> _Extract to read_
“Genital Mutilation is also known as female circumcision. It involves the removal of the female clitoris, in an effort to dissuade sexual activity prior to marriage. Another practice in female genital mutilation involves sewing up a young girl’s vaginal opening, leaving room only for urination and menstruation.
Female circumcision is done at an early age–usually at birth or prior to puberty. Once done, the damage may be permanent; although some doctors have come up with means of correcting the damage.
Female circumcision is practiced for cultural and/or religious reasons, both of which are indicative of a patriarchal, traditional society where women are properties of male family members, and whose worth is determined by their virginal status, that which warrants the insurance need to practice the act of circumcision.(PS. There are some who argue that FGM predates organized religion).
Critics of the practice, which is common in African societies (Ethiopia, Sudan) and some Middle Eastern/Muslim countries, like Saudi Arabia, Pakistan, et al.

> _Excerpted data_
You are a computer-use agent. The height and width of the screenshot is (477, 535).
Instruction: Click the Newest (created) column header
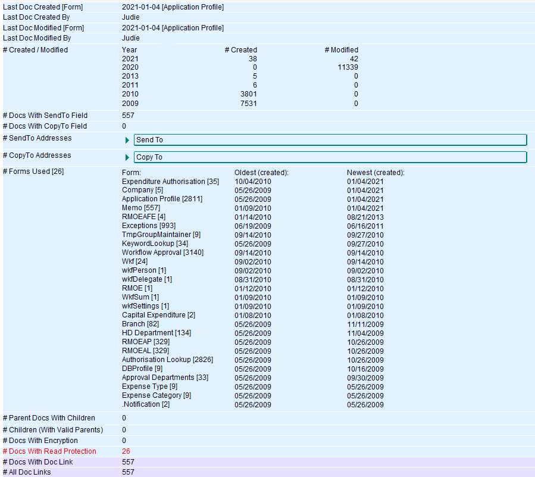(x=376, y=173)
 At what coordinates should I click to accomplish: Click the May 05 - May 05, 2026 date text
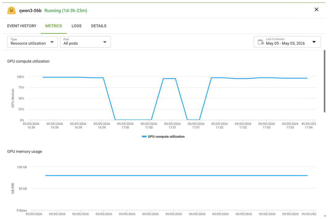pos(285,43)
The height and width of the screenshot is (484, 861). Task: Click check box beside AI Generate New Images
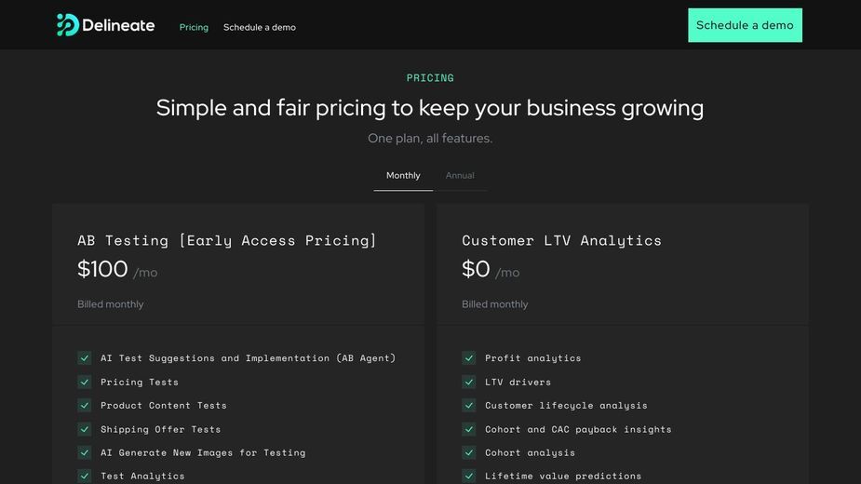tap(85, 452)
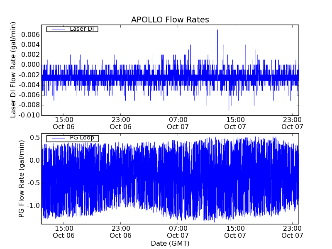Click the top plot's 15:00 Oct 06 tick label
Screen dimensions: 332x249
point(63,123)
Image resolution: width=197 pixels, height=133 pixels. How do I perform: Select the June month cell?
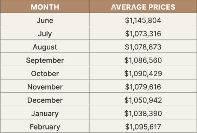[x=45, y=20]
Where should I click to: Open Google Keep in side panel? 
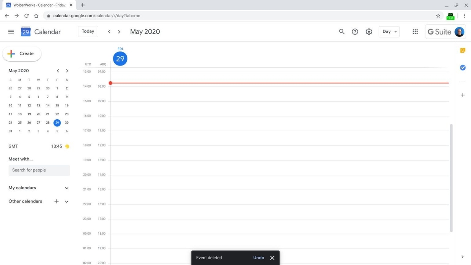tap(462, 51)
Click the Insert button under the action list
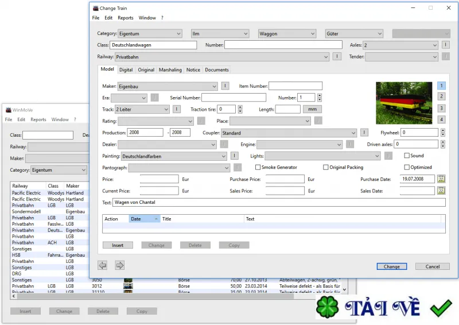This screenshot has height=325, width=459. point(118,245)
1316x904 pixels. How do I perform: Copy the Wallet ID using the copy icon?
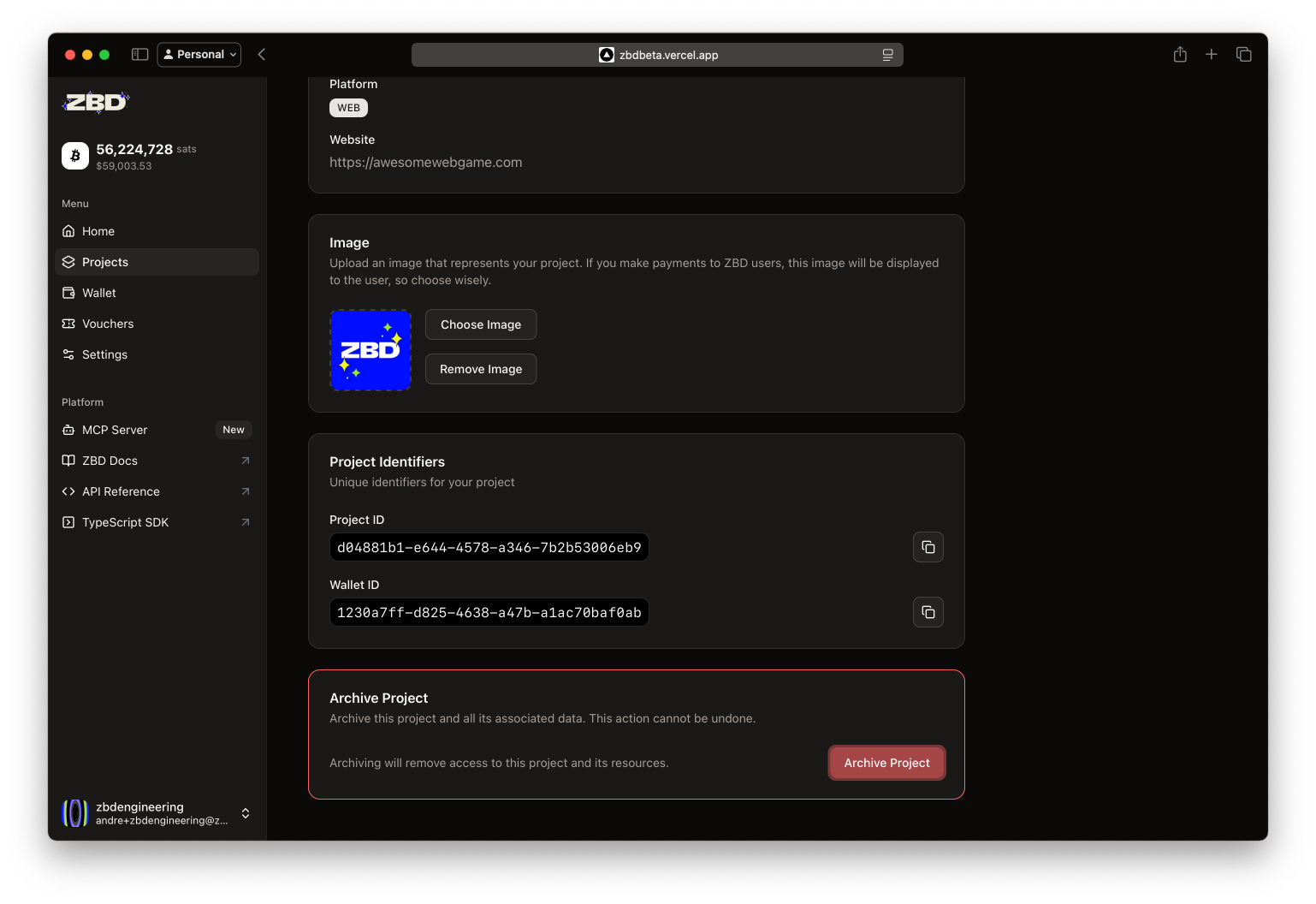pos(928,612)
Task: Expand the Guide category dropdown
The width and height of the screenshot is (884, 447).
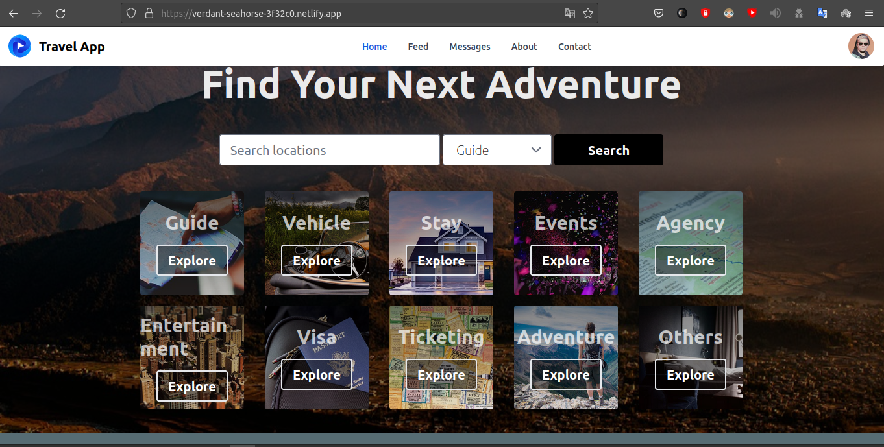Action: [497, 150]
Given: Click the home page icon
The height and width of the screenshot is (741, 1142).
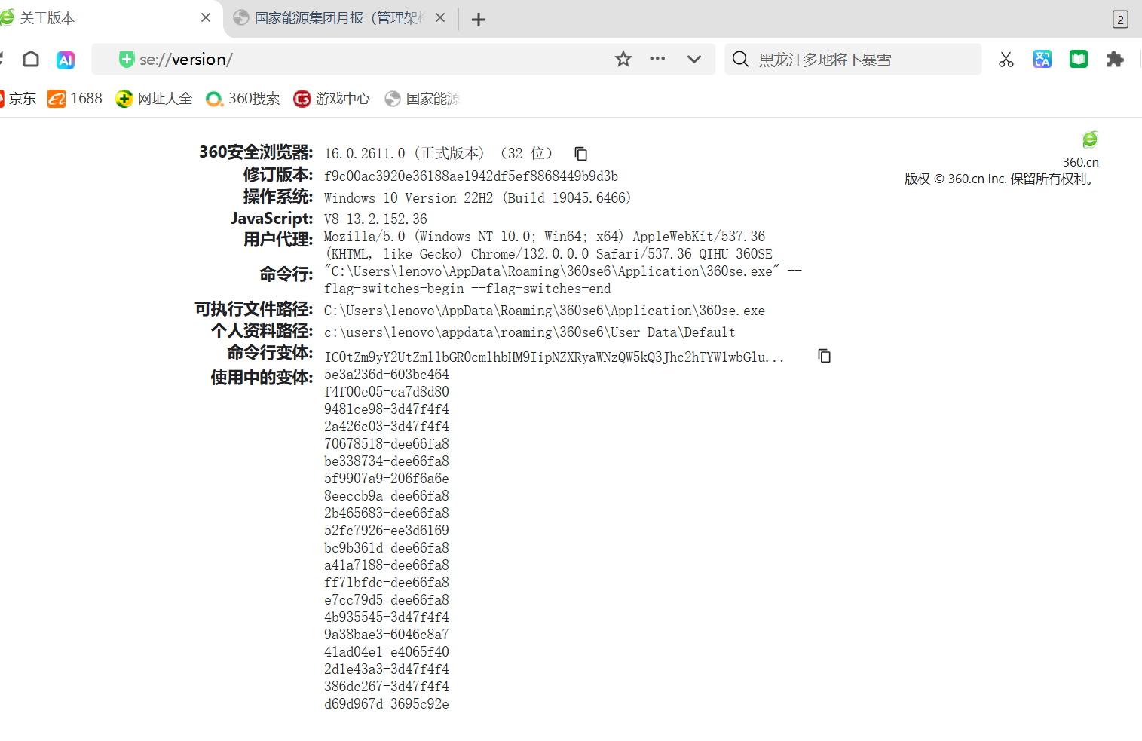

> _Tasks and exercises_
1. In the text on female genital mutilation, at what age is female circumcision usually performed?
2. In one to three sentences, explain why the text on female genital mutilation says the clitoris is removed.
3. Continue the text on female genital mutilation from where it stops.

> _List of answers_
1. Usually at birth or before puberty.

2. The clitoris is removed to discourage sexual activity before marriage.

3.
Critics argue that it’s an act of cruelty. Not only does it lead to painful sexual activity, but also health complications for the girl.
Amnesty International estimates that over 130 million women worldwide have been affected by some form of FGM, with over 3 million girls at risk of undergoing FGM every year.
Some health consequences of FGM are:
- The procedure can lead to death through shock from excessive bleeding. The failure to use sterile medical instruments may lead to infections.
- Urinary and reproductive tract infections, caused by obstructed flow of urine and menstrual blood.
- Various forms of scarring
- Epidermal inclusion cysts may form and expand
The UN has designated February 6, the International Day of Zero Tolerance to Female Mutilation.